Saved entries
——————

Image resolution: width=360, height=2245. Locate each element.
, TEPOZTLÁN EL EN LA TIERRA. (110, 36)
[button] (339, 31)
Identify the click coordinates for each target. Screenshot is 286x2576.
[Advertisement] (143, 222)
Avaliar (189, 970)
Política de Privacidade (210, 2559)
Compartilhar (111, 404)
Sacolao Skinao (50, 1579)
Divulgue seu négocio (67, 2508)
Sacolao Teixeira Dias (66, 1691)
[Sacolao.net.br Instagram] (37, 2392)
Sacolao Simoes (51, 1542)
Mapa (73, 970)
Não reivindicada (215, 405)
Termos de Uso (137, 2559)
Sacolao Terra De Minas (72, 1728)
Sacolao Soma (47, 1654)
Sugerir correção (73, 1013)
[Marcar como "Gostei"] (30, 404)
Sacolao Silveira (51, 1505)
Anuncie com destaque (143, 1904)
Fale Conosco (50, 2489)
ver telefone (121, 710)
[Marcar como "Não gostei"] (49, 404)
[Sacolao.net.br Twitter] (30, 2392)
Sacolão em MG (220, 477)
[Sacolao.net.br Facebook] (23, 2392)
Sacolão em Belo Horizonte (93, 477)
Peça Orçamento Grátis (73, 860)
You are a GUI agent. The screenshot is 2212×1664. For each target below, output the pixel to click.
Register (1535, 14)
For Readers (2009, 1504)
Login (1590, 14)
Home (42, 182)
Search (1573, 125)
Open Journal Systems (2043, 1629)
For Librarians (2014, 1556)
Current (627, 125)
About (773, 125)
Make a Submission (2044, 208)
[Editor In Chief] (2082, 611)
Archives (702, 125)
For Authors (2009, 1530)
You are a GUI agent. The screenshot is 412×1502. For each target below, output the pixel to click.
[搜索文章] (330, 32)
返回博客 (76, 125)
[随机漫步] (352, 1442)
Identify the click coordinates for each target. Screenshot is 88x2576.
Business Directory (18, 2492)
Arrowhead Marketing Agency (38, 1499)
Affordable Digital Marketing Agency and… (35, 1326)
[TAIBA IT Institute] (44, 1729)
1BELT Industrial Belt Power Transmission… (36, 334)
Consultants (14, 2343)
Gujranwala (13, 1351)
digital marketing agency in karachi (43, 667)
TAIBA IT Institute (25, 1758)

——————

What the exercise asks:
For each line of the entries that contains the word "below", make a copy.

Answer to the exercise:
You are a GUI agent. The screenshot is 2212×1664. For each target below, output the pixel to click.
You are a GUI agent. The screenshot is 412×1502. For each target below, output the pixel to click.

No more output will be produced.